→ Data excerpts:
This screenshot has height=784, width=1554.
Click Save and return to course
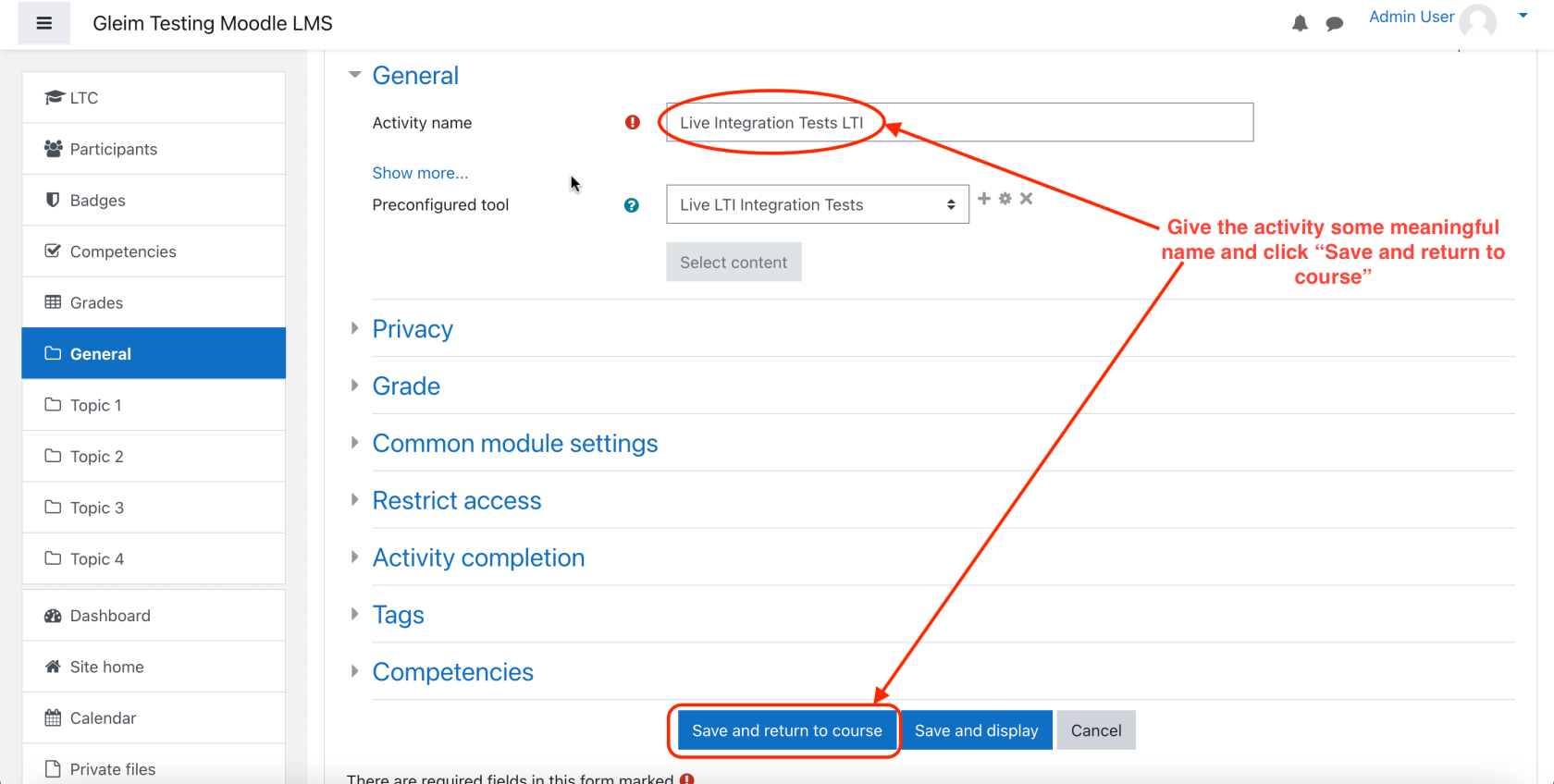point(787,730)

...

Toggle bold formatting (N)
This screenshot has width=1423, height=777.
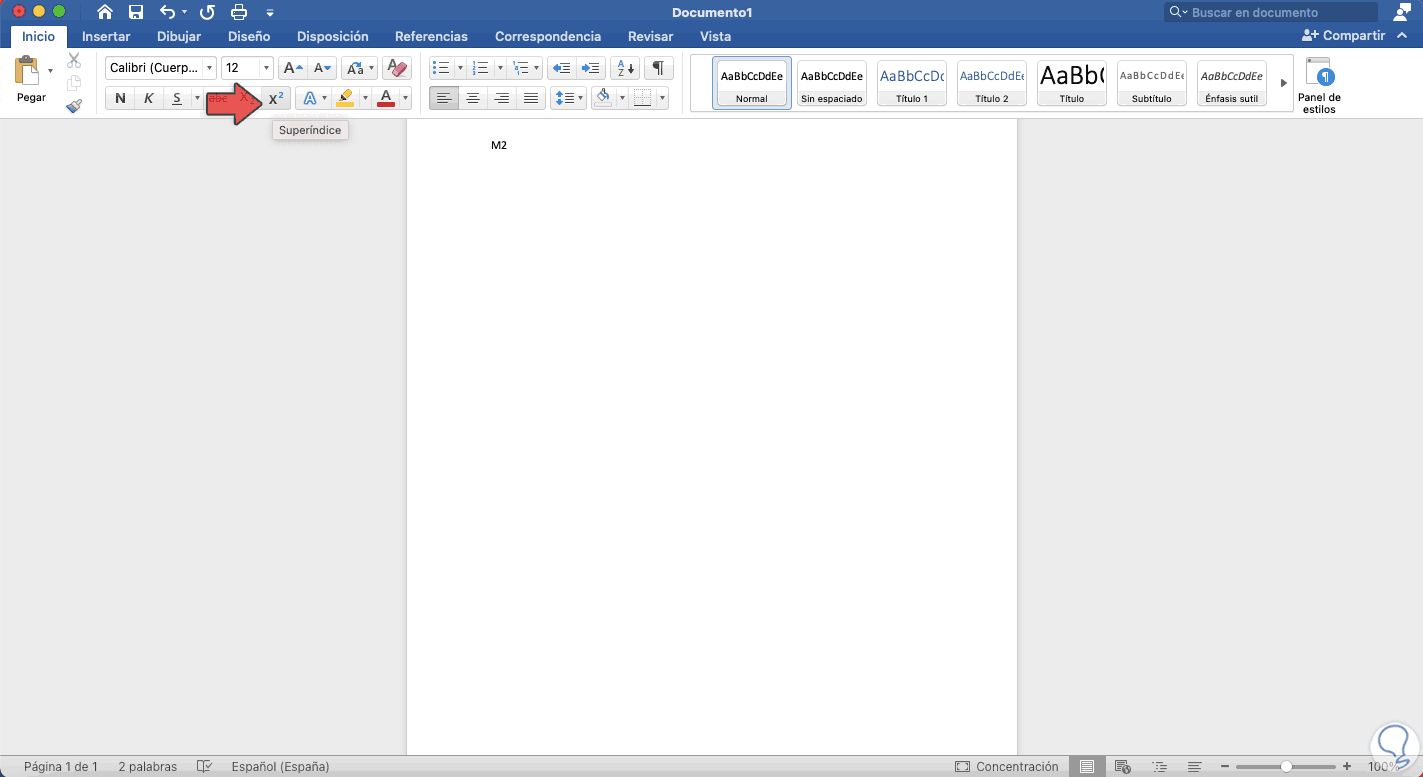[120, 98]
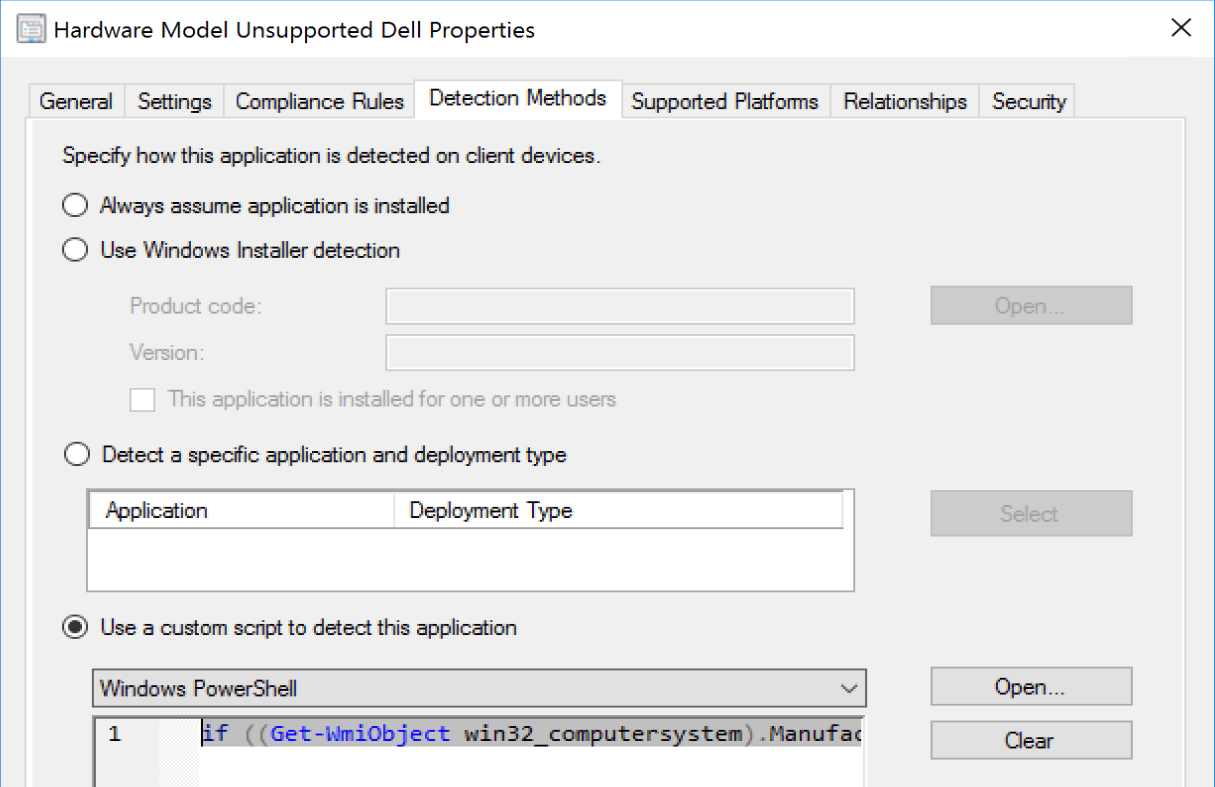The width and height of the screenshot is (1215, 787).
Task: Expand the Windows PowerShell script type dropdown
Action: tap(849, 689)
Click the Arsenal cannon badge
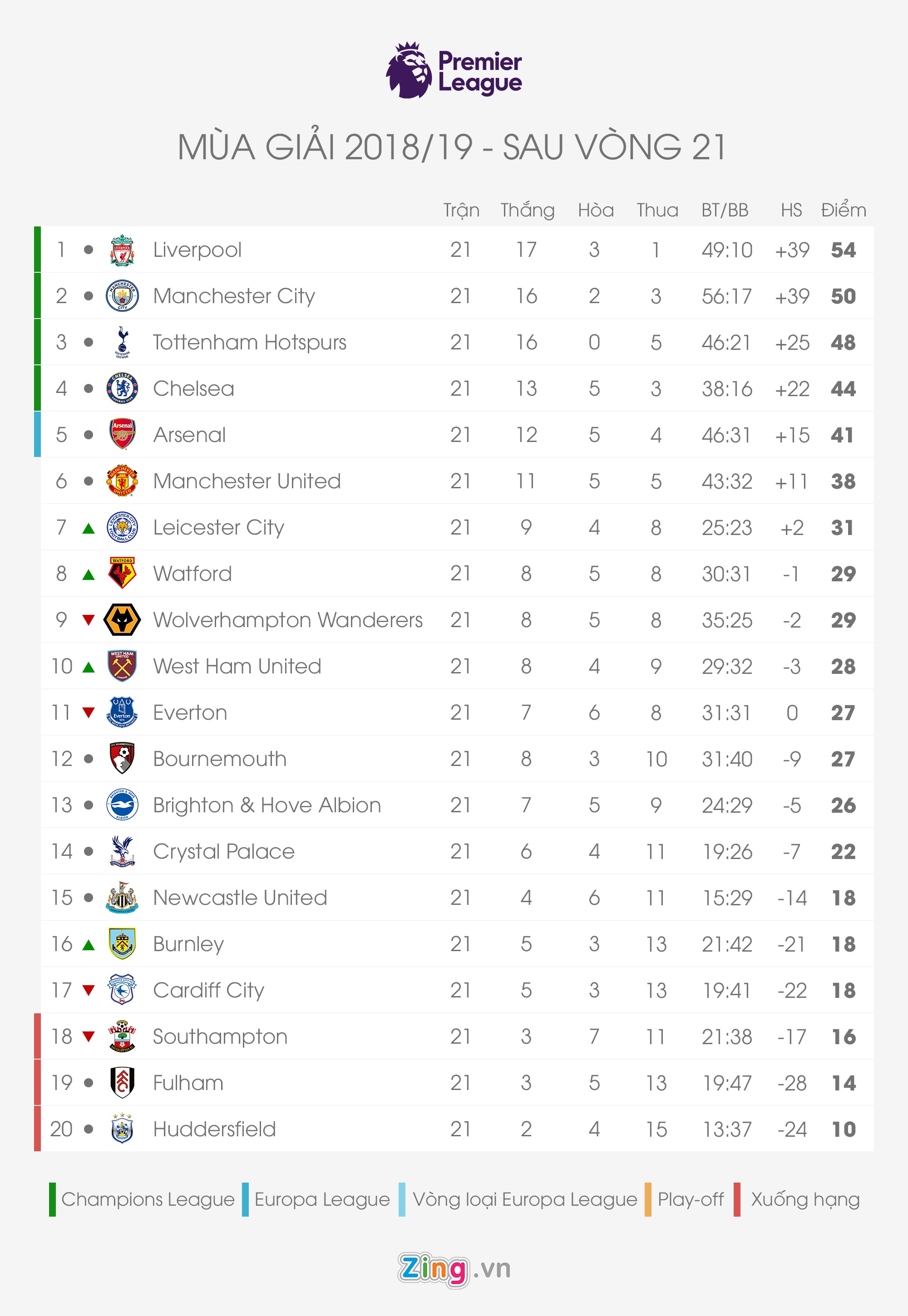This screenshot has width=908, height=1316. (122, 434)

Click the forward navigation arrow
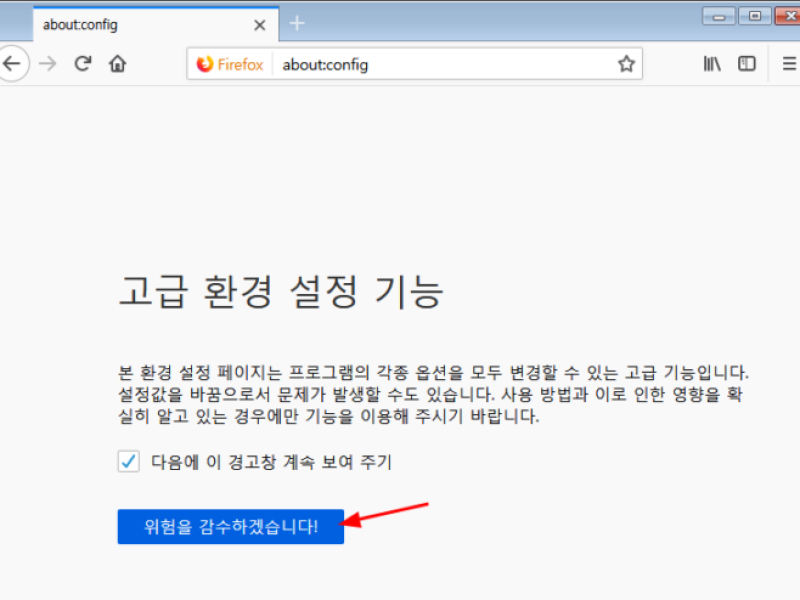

---

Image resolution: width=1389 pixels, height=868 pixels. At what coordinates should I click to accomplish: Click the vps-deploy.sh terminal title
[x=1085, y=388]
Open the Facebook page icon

→ Task: Only the lines above from the one with "Click the Arsenal cannon badge" to the one with "Click the forward navigation arrow" should be printed, both included and exactly as written; no picture belongs in the copy.

→ Solved exercise:
Click the Arsenal cannon badge
This screenshot has width=908, height=1316. (122, 434)

Click the forward navigation arrow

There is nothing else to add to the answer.